State organizzando una festa per l’ultimo dell’anno e ancora non sapete come fare per il conto alla rovescia finale? Se vi può servire, nel mio sito alla pagina http://www.denisbilli.it/countdown è disponibile una versione minimale e semplicissima di un conto alla rovescia fatto in HTML e Javascript.

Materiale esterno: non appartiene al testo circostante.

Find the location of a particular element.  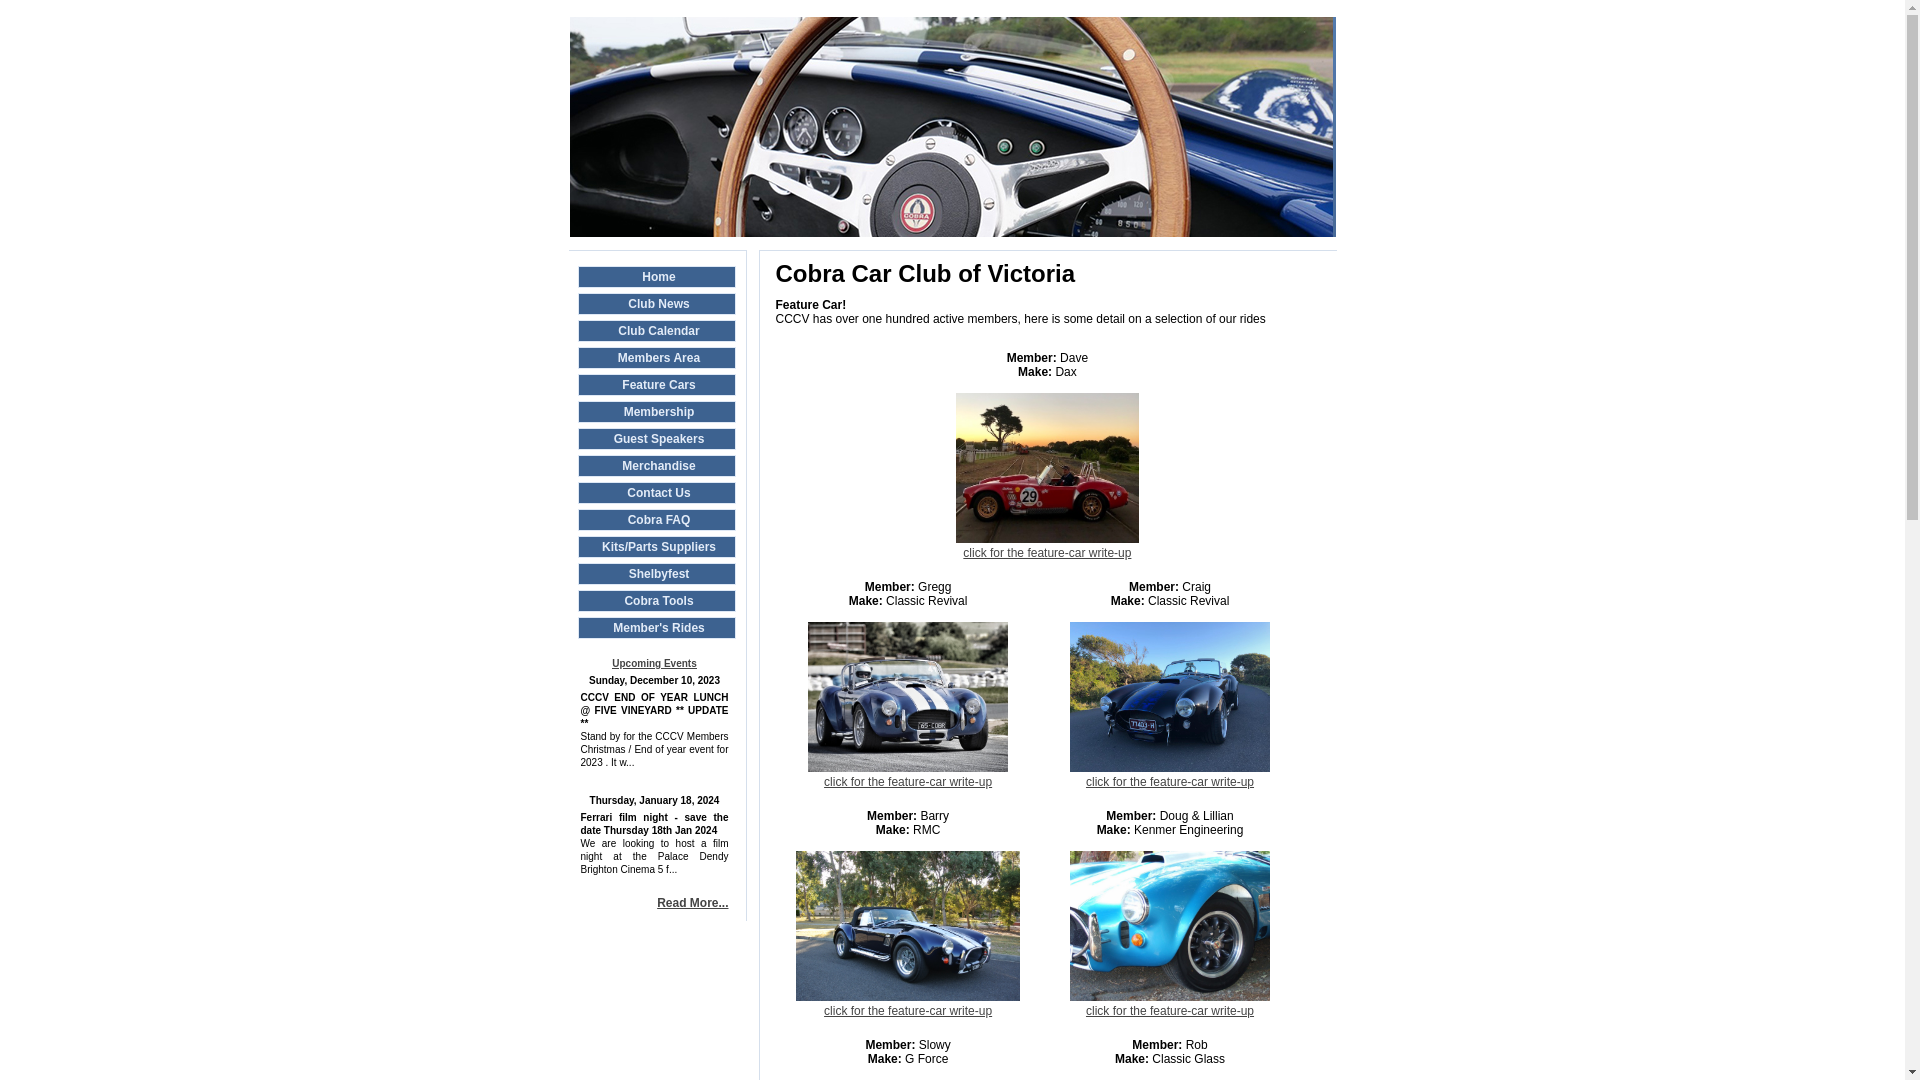

Contact Us is located at coordinates (656, 493).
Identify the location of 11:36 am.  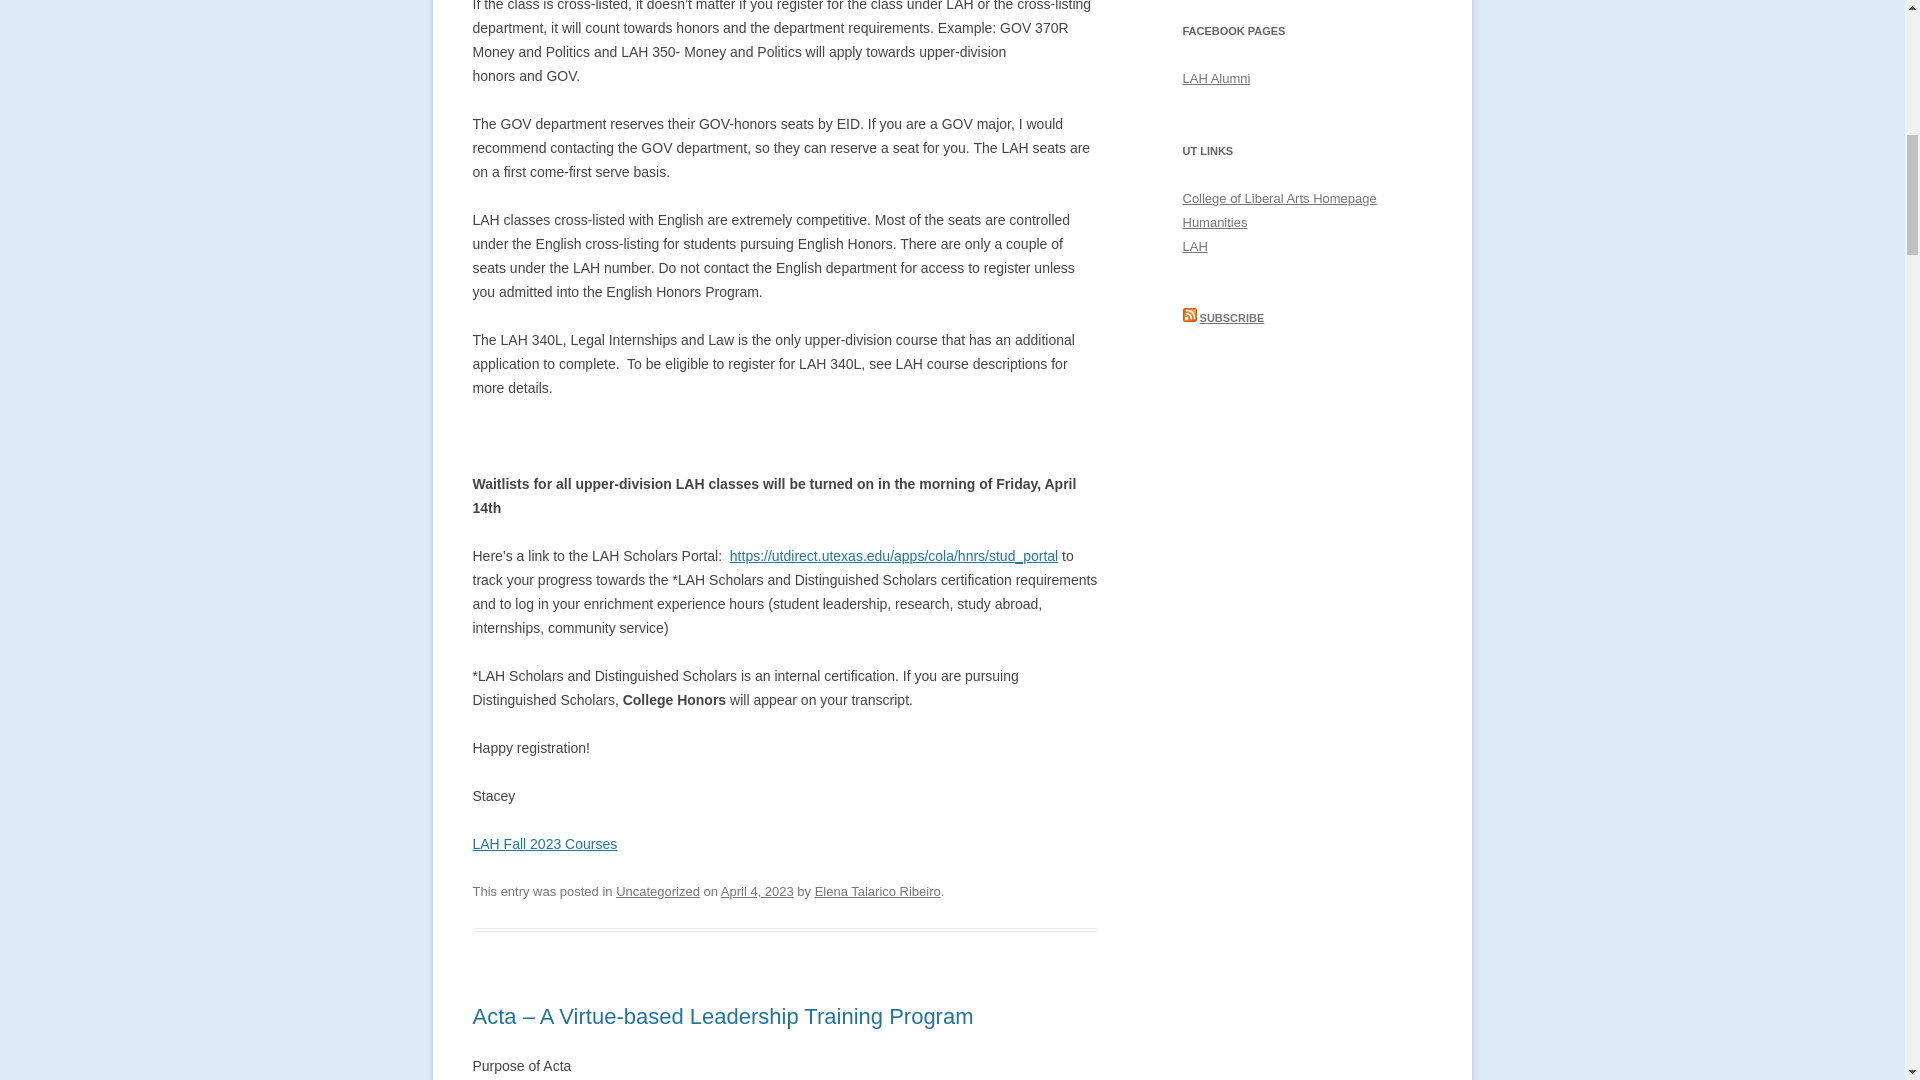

Qui sotto due screenshot per darvi un’idea. Il countdown visualizza le ore, i minuti e i secondi che mancano alla mezzanotte, nonché la data odierna e i giorni mancanti al primo dell’anno (il successivo a quello presente). Allo scoccare della mezzanotte, verrà visualizzato un semplice messaggio di Buon Anno, che scomparirà dopo circa 30 secondi per riprendere poi il conteggio per il Capodanno successivo.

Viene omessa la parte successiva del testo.